Hal tersebut nampak pada ketentuan undang-undang pokok agraria yang menyatakan bahwa, “Hukum agraria yang berlaku atas bumi, air, dan ruang angkasa ialah hukum adat….” Keberadaan hukum tidak tertulis—yakni adat—diakui secara yuridis formal. Sehingga, nilai-nilai keadilan publik masyarakat turut diakui sebagai kristalisasi norma tidak tertulis. Maka meskipun berhaluan rechtsstaat, keadilan yang dicapai bukan hanya bersifat legistik-positivistik semata, namun juga memperhatikan nilai-nilai dalam masyarakat.

Gebukan Menyambut Aksi Damai

Seperti telah dijelaskan sebelumnya, pembangkangan sipil merupakan aksi tanpa kekerasan yang dilakukan dengan semangat penegakkan konstitusi. Masyarakat penolak NYIA melakukan aksi damai menentang ‘pembersihan’ yang dikawal aparat kepolisian. Tetap meyakini kesejahteraan sosial versi keadilan publik, secara damai, warga bertahan untuk tidak menyerahkan lahan mereka.
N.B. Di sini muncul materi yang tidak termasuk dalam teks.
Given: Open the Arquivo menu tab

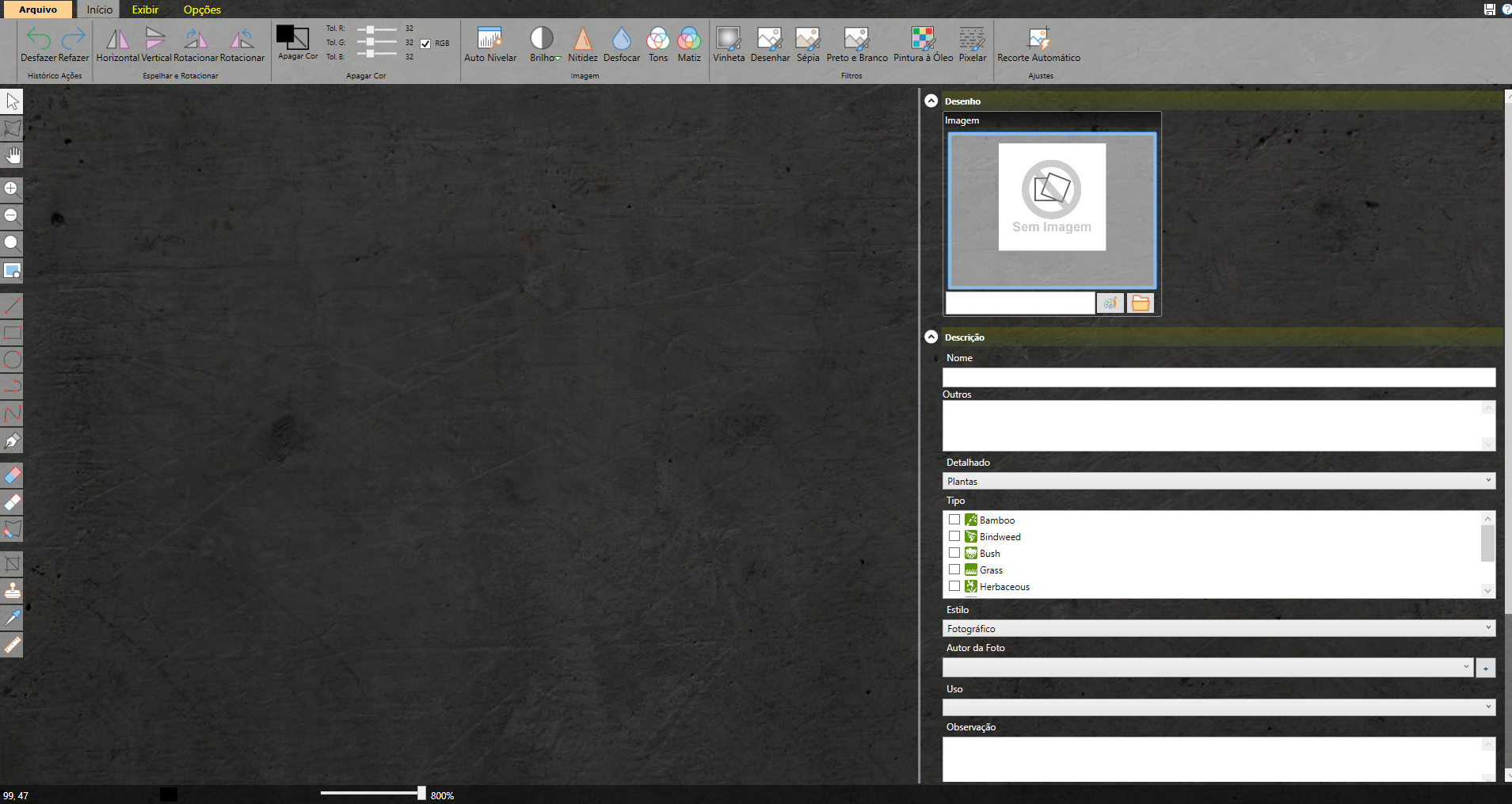Looking at the screenshot, I should 38,10.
Namun upaya warga yang tanpa kekerasan tersebut ditanggapi lain oleh aparat. Pemukulan, pelemparan batu, bahkan pendobrakan paksa dilakukan oleh aparat. Tindakan ‘pengamanan’ terhadap 15 aktivis dan mahasiswa turut terjadi. Semua dilaksanakan untuk mewujudkan kesejahteraan sosial versi pemerintah.
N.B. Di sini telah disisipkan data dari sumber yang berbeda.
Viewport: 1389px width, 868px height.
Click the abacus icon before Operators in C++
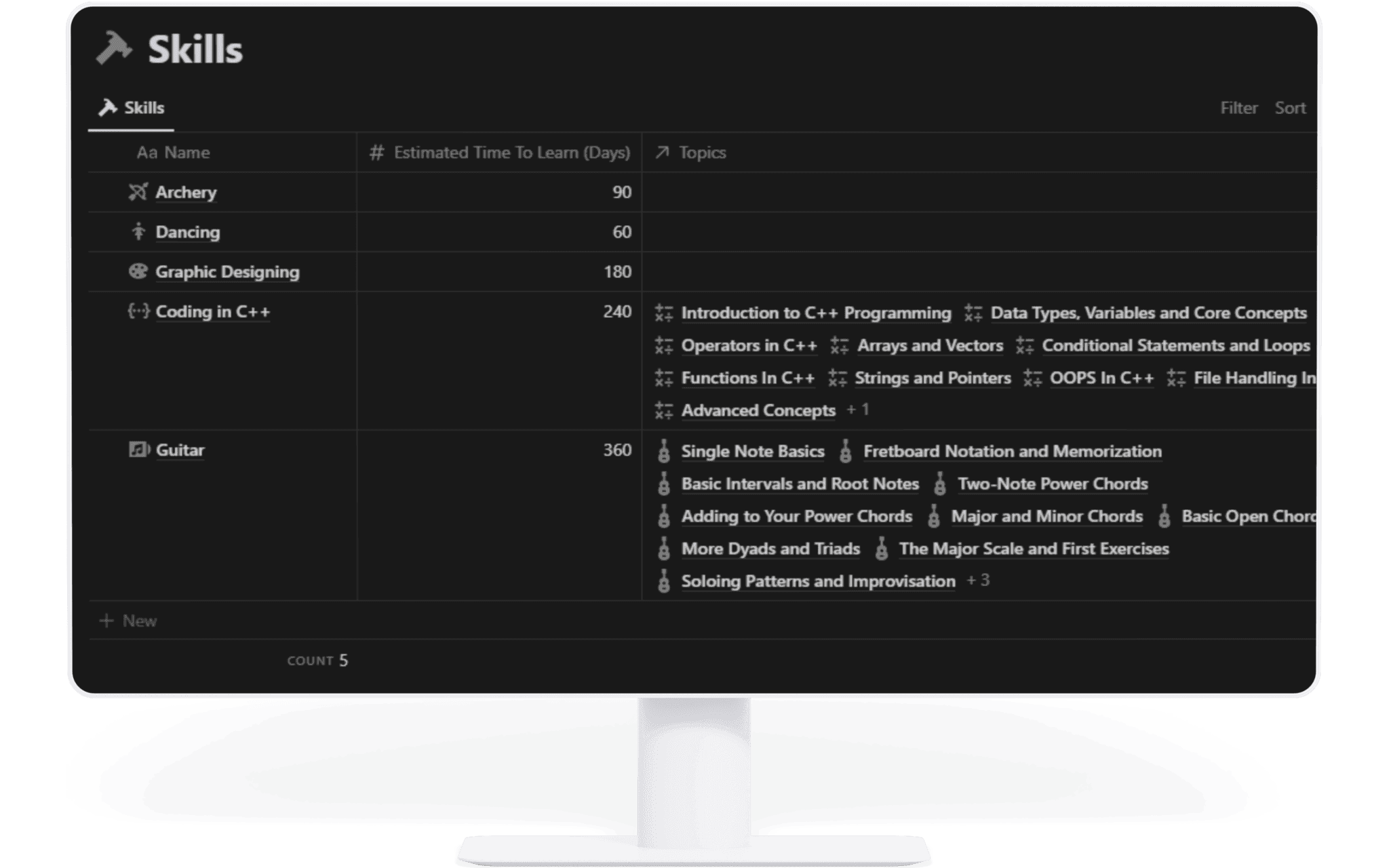tap(663, 345)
Tindakan aparat tersebut sepantasnya memperoleh kecaman. Teramat disayangkan filosofis mulia yang dibangun pemerintah diwujudkan dalam bentuk barbar. Penertiban secara represif seharusnya dapat dihindari karena kedua pihak sama-sama meyakini otoritas hukum. Namun, memfungsikan alat pemukul nampaknya menjadi opsi efektif yang dipilih guna menertibkan warga dan massa.
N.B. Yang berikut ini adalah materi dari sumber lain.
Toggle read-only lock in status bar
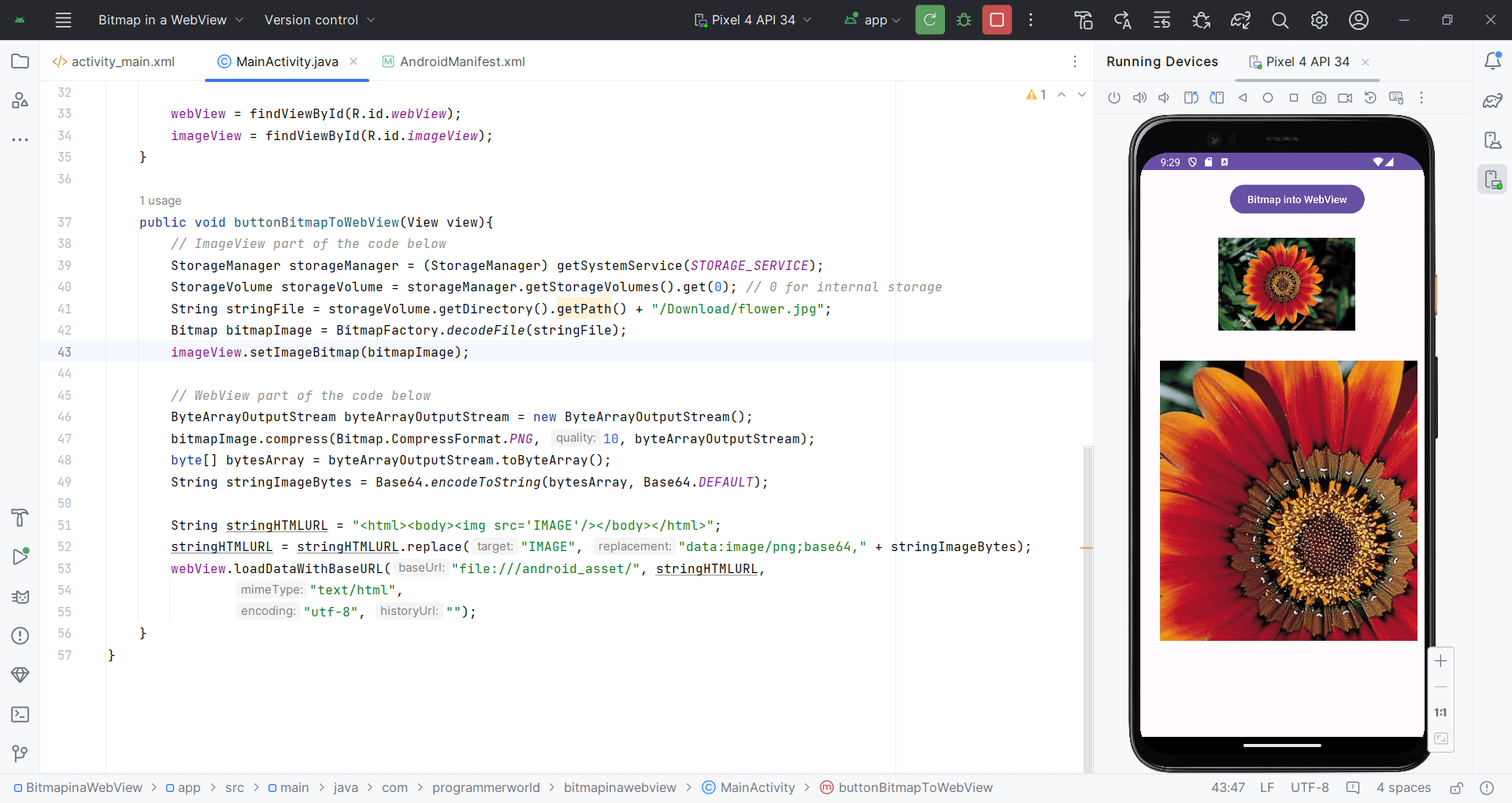This screenshot has height=803, width=1512. tap(1457, 787)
Posisi lemah warga tak berdaya menghadapi aparat berpiranti lengkap. Tak adil jika aparat dengan kuasa menindak keras warga yang masih tertib hukum tersebut. Padahal upaya represif seharusnya hanya diterapkan bagi pelanggar hukum. Posisi tersebut menunjukkan terdapat ketimpangan keadilan.

Perdebatan dua kubu yang masing-masing merasa benar tersebut, bukannya berakhir dengan diskusi logis, alih-alih dituntaskan dengan kontak fisik. Otot dan kekuasaan pun berbicara. Pihak yang memang ditakdirkan lemah pun terpukul mundur. Namun sesaat kemudian insyaf, aparat secara tertib mundur dan menghentikan upaya represif. Meski demikian, tak dapat diingkari telah terjadi kontak fisik yang tidak diperlukan oleh aparat kepolisian.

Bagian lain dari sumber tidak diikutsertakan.